Let $\mathbb{F}_n$ be a free group on $n$ generators. Let $H$ be a subgroup of $\mathbb{F}_n$. When is $$C_{\mathbb{F}_n}(H)=\{g \in \mathbb{F}_n: gh=hg, \forall h \in H\}$$ the centraliser of $H$ in $\mathbb{F}_n$ trivial?
For each $h \in H$, $C_{\mathbb{F}_n}(h)$ is cyclic and contains $C_{\mathbb{F}_n}(H)$. Moreover $$C_{\mathbb{F}_n}(H)=\cap_{h \in H}C_{\mathbb{F}_n}(h)$$
I believe that intersection is $\{e\}$, unless $H$ is itself a cyclic group, in which case all of them are equal.

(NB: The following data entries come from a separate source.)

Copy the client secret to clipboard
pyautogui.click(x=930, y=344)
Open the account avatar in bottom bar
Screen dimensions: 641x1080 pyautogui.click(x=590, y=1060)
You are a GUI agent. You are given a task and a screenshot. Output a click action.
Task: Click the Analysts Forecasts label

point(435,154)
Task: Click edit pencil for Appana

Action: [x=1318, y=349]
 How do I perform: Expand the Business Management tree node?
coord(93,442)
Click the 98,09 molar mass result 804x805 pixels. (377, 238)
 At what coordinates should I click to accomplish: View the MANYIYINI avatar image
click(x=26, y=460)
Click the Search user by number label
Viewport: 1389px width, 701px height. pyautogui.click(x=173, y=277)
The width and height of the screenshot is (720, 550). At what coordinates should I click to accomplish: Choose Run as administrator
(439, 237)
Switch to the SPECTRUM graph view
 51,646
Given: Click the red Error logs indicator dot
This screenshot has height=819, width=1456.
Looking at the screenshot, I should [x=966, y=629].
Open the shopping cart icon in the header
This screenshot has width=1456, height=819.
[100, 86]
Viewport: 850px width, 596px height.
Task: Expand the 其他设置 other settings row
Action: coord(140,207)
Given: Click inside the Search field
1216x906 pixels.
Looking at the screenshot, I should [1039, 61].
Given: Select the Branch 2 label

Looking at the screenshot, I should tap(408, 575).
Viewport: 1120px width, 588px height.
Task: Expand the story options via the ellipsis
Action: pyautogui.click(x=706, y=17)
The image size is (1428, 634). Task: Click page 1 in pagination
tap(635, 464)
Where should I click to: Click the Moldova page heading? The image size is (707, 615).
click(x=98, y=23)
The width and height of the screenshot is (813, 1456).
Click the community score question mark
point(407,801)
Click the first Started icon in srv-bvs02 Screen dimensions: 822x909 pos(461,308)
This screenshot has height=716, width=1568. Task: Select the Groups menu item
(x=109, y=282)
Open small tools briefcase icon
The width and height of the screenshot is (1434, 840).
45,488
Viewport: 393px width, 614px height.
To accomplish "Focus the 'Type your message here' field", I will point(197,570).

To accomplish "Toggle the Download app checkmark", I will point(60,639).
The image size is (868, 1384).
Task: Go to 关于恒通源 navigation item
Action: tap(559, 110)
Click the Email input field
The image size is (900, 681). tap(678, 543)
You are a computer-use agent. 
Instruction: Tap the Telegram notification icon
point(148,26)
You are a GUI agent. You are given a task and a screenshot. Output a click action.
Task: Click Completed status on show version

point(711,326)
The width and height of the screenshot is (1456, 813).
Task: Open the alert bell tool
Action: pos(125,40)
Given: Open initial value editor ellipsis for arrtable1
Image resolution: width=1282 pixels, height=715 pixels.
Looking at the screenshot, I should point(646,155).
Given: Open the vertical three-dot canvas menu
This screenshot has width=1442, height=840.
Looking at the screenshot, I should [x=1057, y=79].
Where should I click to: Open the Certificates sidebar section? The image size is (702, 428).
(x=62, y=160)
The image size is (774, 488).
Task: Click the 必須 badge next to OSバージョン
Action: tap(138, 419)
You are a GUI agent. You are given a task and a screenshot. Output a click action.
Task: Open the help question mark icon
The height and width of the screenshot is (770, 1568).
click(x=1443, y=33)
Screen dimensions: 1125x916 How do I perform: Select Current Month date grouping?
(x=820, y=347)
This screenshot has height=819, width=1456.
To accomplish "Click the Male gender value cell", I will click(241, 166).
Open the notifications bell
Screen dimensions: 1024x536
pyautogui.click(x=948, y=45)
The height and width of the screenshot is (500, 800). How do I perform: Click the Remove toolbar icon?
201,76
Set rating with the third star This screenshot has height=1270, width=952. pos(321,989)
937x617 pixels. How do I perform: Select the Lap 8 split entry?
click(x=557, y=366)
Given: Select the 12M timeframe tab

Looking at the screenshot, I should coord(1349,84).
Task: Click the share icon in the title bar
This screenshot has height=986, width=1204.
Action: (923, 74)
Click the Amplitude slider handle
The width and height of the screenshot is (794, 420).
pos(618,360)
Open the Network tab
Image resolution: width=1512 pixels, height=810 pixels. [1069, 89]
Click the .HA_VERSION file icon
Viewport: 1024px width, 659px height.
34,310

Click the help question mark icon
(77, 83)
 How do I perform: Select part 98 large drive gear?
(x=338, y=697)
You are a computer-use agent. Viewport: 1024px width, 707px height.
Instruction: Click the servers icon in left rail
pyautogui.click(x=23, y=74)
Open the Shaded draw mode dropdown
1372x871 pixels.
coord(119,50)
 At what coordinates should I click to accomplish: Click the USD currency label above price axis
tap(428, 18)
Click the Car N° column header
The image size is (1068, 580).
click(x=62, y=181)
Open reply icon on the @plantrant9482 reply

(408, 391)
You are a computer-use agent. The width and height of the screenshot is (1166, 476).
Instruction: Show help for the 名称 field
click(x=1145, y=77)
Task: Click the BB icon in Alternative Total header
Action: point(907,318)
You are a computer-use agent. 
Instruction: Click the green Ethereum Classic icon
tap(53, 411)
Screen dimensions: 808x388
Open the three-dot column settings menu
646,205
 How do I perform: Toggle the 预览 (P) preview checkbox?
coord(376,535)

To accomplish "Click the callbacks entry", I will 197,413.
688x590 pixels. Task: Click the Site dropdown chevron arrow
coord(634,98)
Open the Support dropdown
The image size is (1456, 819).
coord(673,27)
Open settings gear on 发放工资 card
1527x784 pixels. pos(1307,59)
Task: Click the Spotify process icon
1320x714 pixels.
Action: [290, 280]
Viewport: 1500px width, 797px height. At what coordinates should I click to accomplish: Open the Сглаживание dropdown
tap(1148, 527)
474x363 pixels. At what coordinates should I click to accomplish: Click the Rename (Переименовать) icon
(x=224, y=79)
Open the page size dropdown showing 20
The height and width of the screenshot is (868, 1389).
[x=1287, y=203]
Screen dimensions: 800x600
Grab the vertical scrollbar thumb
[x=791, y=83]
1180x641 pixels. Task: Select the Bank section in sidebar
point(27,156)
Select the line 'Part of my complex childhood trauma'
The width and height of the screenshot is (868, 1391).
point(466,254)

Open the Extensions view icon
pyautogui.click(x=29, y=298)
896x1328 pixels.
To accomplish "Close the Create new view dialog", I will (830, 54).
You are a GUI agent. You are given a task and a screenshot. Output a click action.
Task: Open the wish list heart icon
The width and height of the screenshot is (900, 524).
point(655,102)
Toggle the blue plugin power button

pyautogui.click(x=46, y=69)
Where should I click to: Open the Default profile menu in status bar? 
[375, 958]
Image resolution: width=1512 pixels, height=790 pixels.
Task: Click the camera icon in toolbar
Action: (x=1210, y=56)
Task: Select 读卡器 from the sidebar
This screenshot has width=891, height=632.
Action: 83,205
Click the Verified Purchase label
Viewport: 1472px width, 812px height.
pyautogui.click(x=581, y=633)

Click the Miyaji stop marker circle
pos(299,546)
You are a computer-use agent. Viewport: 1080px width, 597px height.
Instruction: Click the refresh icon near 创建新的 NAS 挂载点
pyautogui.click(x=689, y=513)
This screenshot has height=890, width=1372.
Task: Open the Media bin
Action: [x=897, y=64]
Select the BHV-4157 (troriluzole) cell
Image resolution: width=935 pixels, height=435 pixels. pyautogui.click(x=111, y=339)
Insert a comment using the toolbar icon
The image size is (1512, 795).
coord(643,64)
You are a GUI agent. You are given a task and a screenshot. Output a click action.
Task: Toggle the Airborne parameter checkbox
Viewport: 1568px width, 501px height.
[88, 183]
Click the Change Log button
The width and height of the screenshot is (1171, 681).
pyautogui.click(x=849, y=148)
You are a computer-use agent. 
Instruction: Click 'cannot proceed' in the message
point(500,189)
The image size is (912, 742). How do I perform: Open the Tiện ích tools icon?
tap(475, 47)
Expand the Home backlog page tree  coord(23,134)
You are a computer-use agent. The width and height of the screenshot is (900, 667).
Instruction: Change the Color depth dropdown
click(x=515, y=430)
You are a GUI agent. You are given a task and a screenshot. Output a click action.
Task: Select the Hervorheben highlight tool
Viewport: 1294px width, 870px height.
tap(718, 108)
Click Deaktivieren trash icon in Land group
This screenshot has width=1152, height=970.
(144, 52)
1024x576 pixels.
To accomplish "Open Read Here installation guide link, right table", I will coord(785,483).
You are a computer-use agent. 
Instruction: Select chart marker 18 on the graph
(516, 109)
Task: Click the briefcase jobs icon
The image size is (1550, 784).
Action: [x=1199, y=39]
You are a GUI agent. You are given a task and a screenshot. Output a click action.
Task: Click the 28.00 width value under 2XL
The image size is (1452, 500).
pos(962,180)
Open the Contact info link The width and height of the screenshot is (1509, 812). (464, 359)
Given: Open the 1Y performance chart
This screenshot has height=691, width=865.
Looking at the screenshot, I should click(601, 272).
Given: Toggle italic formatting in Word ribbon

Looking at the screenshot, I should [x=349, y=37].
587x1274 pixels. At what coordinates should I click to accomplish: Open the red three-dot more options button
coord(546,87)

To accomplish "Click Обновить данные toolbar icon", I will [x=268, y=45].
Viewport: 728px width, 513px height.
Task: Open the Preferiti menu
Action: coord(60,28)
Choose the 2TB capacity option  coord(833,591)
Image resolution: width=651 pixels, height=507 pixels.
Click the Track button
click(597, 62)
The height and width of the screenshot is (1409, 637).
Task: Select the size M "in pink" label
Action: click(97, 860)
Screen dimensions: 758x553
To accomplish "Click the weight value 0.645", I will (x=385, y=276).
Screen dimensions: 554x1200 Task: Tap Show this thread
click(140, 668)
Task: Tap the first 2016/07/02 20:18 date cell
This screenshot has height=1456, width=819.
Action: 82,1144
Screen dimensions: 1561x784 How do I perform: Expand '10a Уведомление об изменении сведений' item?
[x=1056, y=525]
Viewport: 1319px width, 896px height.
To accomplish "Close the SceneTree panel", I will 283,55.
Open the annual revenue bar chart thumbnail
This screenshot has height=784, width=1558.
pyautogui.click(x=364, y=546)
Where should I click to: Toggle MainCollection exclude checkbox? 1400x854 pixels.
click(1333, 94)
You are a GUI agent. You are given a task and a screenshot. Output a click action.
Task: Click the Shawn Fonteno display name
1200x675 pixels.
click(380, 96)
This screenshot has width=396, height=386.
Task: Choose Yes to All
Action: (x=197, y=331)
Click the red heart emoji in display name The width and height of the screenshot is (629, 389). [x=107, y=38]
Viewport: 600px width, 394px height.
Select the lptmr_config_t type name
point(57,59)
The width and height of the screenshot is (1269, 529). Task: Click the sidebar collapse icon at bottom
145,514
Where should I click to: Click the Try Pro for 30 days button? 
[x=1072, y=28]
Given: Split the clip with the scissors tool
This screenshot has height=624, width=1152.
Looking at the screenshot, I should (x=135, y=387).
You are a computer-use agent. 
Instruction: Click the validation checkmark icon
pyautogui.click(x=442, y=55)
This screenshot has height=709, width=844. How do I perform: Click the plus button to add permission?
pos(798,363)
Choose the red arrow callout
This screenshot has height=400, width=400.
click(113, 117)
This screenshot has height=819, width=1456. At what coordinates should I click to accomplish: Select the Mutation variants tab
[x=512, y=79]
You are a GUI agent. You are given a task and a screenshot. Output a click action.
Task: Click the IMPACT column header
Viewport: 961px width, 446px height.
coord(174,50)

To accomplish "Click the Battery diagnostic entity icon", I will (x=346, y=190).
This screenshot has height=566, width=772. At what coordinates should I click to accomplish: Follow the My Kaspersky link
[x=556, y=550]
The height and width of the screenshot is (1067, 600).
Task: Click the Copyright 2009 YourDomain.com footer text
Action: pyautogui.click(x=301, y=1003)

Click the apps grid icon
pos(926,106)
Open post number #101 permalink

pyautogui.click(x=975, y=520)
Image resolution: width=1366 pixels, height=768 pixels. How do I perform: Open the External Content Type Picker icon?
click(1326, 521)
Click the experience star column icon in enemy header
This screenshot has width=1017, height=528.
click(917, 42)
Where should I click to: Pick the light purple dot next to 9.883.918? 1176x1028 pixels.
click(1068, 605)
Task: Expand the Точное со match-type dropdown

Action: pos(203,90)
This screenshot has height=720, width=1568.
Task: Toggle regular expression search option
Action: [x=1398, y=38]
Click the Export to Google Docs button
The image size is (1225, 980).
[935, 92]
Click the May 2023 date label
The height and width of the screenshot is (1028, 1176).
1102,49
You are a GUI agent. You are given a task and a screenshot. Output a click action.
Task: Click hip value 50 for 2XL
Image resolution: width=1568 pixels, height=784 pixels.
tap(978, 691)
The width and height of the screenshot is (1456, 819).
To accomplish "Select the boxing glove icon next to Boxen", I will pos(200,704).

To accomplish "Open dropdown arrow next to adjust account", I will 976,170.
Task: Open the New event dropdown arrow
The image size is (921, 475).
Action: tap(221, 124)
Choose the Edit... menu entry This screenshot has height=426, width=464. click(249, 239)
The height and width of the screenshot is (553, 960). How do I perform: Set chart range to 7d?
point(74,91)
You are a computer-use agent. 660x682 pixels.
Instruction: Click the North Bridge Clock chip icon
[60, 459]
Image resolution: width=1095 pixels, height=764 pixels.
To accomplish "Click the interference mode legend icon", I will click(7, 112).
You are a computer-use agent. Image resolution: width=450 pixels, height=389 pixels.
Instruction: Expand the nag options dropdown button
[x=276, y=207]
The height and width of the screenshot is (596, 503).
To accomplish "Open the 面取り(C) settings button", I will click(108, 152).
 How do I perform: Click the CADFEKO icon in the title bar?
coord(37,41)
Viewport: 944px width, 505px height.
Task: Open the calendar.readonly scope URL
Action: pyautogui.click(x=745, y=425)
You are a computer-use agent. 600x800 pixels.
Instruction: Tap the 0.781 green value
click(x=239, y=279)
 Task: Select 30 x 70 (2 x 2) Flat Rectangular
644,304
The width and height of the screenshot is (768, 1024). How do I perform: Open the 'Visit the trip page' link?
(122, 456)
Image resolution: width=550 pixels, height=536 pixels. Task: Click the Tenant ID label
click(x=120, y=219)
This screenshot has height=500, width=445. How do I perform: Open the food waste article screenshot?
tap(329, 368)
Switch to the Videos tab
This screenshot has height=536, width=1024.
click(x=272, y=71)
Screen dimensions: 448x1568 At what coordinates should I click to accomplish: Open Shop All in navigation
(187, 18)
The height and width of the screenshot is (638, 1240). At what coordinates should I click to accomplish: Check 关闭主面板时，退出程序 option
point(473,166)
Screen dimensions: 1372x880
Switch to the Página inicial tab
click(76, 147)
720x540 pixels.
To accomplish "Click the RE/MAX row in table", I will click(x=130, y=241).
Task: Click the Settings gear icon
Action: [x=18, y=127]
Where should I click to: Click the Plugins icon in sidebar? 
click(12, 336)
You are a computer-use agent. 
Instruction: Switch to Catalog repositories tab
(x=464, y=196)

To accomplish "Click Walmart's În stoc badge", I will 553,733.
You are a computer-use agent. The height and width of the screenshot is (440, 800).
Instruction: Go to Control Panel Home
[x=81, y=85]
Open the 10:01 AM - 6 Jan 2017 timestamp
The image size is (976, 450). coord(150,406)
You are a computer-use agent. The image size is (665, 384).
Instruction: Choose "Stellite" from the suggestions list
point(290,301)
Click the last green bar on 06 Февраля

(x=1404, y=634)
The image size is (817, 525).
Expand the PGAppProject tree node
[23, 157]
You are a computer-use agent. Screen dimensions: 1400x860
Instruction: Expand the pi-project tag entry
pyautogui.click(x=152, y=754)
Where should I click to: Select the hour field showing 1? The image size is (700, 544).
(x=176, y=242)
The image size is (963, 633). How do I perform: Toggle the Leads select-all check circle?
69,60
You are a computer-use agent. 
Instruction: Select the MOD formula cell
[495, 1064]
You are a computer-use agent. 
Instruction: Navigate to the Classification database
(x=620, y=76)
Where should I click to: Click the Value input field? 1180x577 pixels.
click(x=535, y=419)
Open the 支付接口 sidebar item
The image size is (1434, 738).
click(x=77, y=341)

Please correct me on this, if I am wrong.
Thanks for the help!!
Yes, your conjecture is correct.
Observe that any subgroup of a cyclic group is itself cyclic. Also, note that each centralizer $C_{\mathbb F_n}(h)$ for $h\neq e$ is cyclic.
As your expression for $C_{\mathbb F_n}(H)$ is an intersection of centralizers of elements, we can combine these facts to say that $C_{\mathbb F_n}(H)$ is itself cyclic, so long as $H$ is nontrivial.
Now, let $K$ be the centralizer of $H$. Either $K$ is trivial, in which case we are done, or we can look at the centralizer $H'$ of $K$. Note that $H\subseteq H'$, however we have the tools to show that $H'$ is cyclic, thus so is $H$.